Over the years, as I watched my father turn down help again and again, I came to see that it was the only way for him, if he was to continue with his conviction that he had to “go it alone”. There was no one else but him: no one here, which I can imagine stemmed from the fact that at the age of eleven, and being the eldest boy at home, he became the male head of the household after his father died of tuberculosis, and, there was no God above that was going to help him either. I also slowly realized that he saw any acceptance of help, as an admission of vulnerability that he could not allow, could not bear.

Being the child most like him in this regard, I was a seasoned student of this mindset, having grown up in his household under his stern rule. As a young adult, I’d become quite skilled at the very same approach to life: the belief that I could, and moreover had to, carry whatever came my way, all on my own.

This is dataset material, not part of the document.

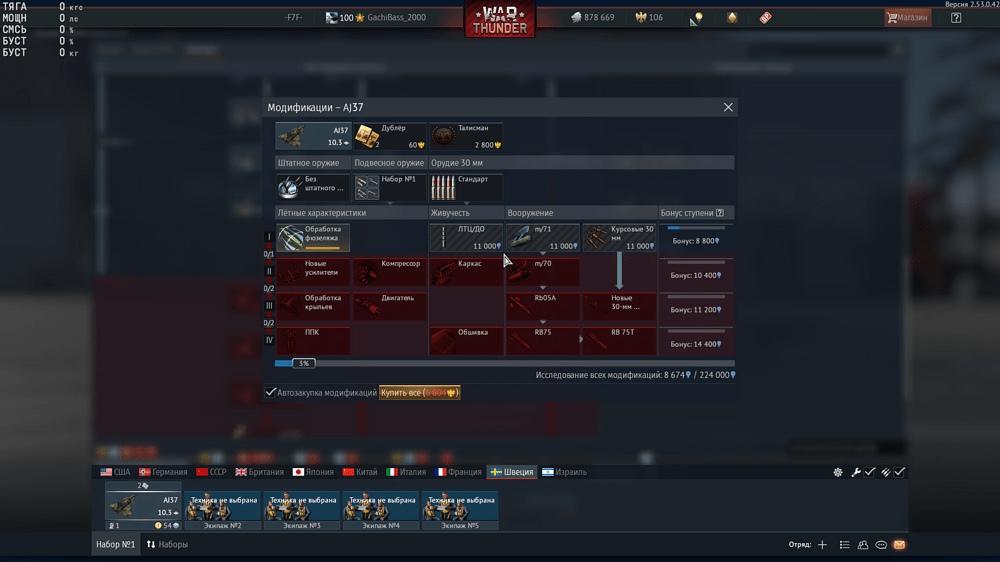Open the Наборы presets list
This screenshot has height=562, width=1000.
[x=168, y=545]
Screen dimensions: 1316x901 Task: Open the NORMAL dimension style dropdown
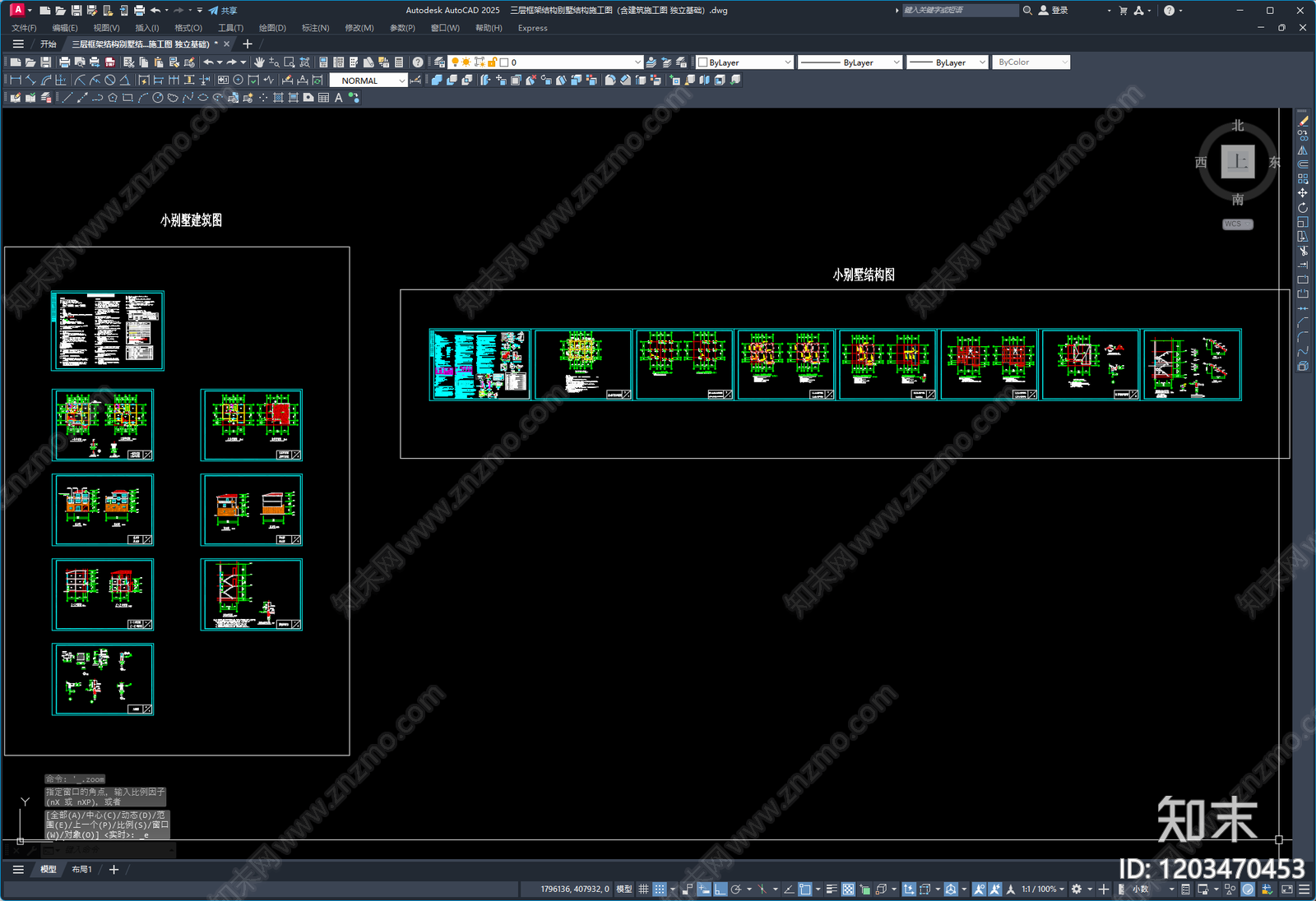pos(401,81)
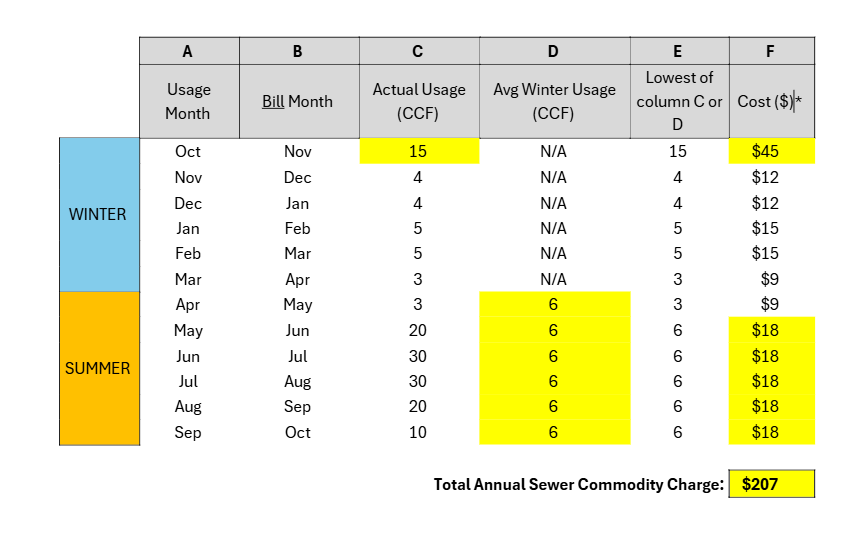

A few months after my 31st birthday, I was in a car accident so horrific that when the first Emergency Responder showed up and found me wandering around crazed and barefoot in the darkness, soaking wet from the pouring rain, he looked at me and then at my car and said, “Whoever was in that car…they didn’t make it. There’s no way anyone could live through that.” But I was the one in that car. And I did make it.

It took a lot of years for me to shed that big, old, shell of a belief I inherited from my proud father that demanded, “I gotta go it alone”. I realized that clearly, the fact that I did live through that accident meant I DID NOT GO IT ALONE. It was true what that First Responder said – there’s no way someone could live through that – but I did, somehow. I had help – and lots of it. They were there. The angels. To this day, I don’t exactly know what I mean by angels…but it’s the word that always comes. I can tell you for sure that in the midst of that one conversation, as dad and I were taunted by tangerine-marauding squirrels, it never dawned on me that I would ever wonder if angels might be looking after my father.

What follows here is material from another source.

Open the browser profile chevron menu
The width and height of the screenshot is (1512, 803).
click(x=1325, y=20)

In the years following my mother’s death, my father just kept making adjustments…as he’d done his entire life. Whatever fate fell to him, he would meet it head on. And so it was with becoming a widower; figuring out how to live in his home, alone, after sharing it with his wife and three children for fifty-six years. As I watched dad navigate his way through the last years of his life, I slowly began to realize he was clearly surrounded by them – angels. He was approaching his nineties, his vision was declining rapidly, and so was his hearing. Dementia was hanging around, just on the edge of his world, showing up now and again.

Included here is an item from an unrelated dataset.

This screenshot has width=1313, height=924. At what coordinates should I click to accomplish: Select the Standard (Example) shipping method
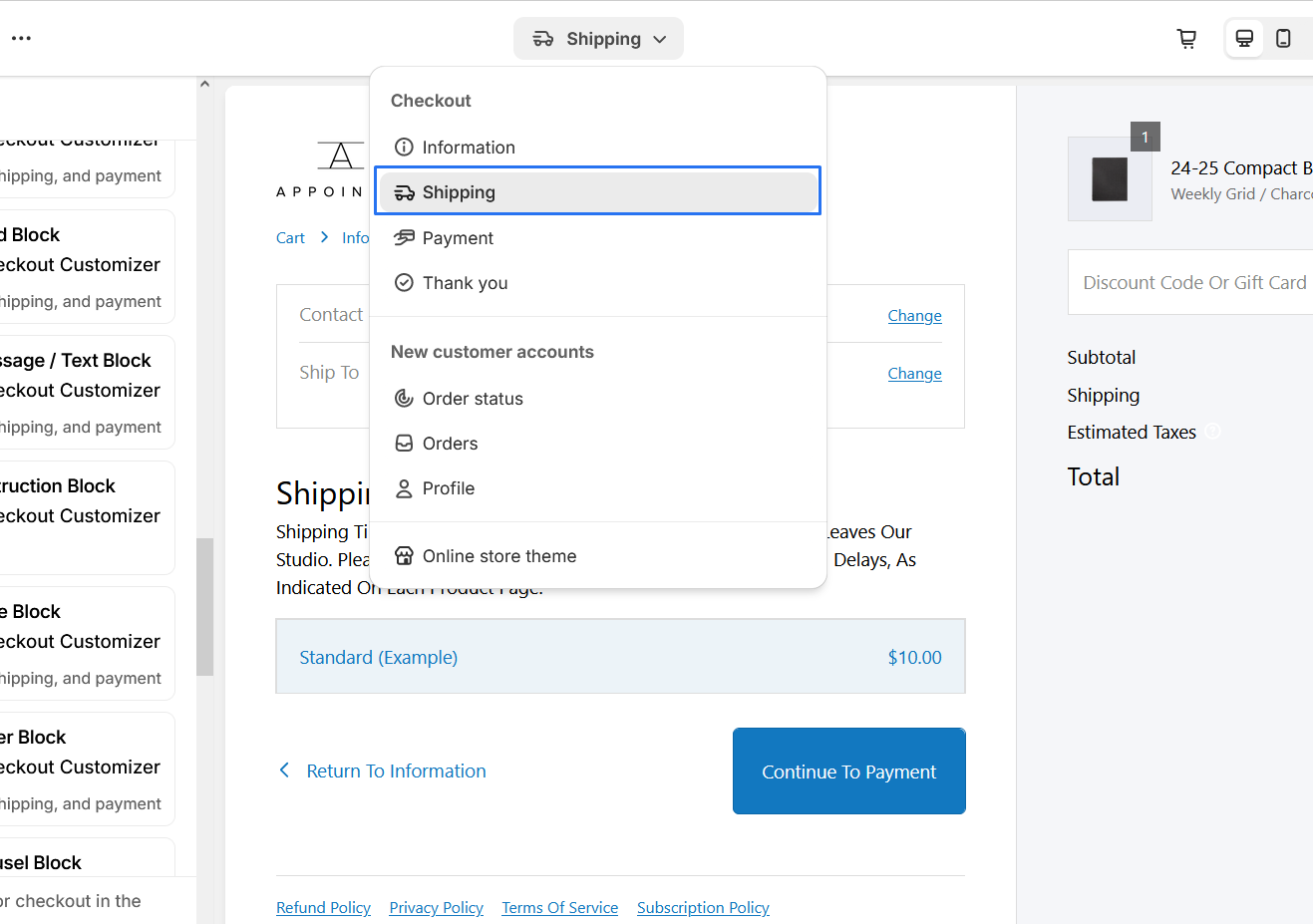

Having given up driving, dad did a lot of walking. He lived just four doors down from a busy street that he used as his main thoroughfare. One day, returning from a trip to the bank, he misjudged the height of a curb and instead of climbing back up to the sidewalk after crossing the street; he tripped and fell, hitting his head on the concrete. There he was, laid out on the ground, inches from where cars were making right turns. One such driver saw my father there on the sidewalk and pulled over. As he approached, my father ever on the alert, shouted as menacingly as a skinny old man could,

“GET AWAY FROM ME!” fearing that he was about to be mugged or attacked, when he was down and seemingly helpless.

The driver leaned over to help dad up.

“I SAID GET AWAY FROM ME!” dad hurled, as blood ran down his face.

The man approached dad again, who took a swing at him, even as he lay on the ground.

Finally something let loose and he allowed the man to help him up, but then he turned again, preparing to throw a punch in case he tried to take advantage of dad. This angel offered dad a ride home, but was vigorously refused. As the adrenaline began to wear off, he felt the chill of exhaustion sink deep into his bones and softened to the man. Eventually my father agreed that he could use a little help walking home, but refused to get into the stranger’s car. Disoriented at first, dad wasn’t even sure where he lived. Luckily he was only two blocks from his home, and in the end, recognized his dear old house at 5219. He allowed the man to walk him almost to the front porch and then sent him away.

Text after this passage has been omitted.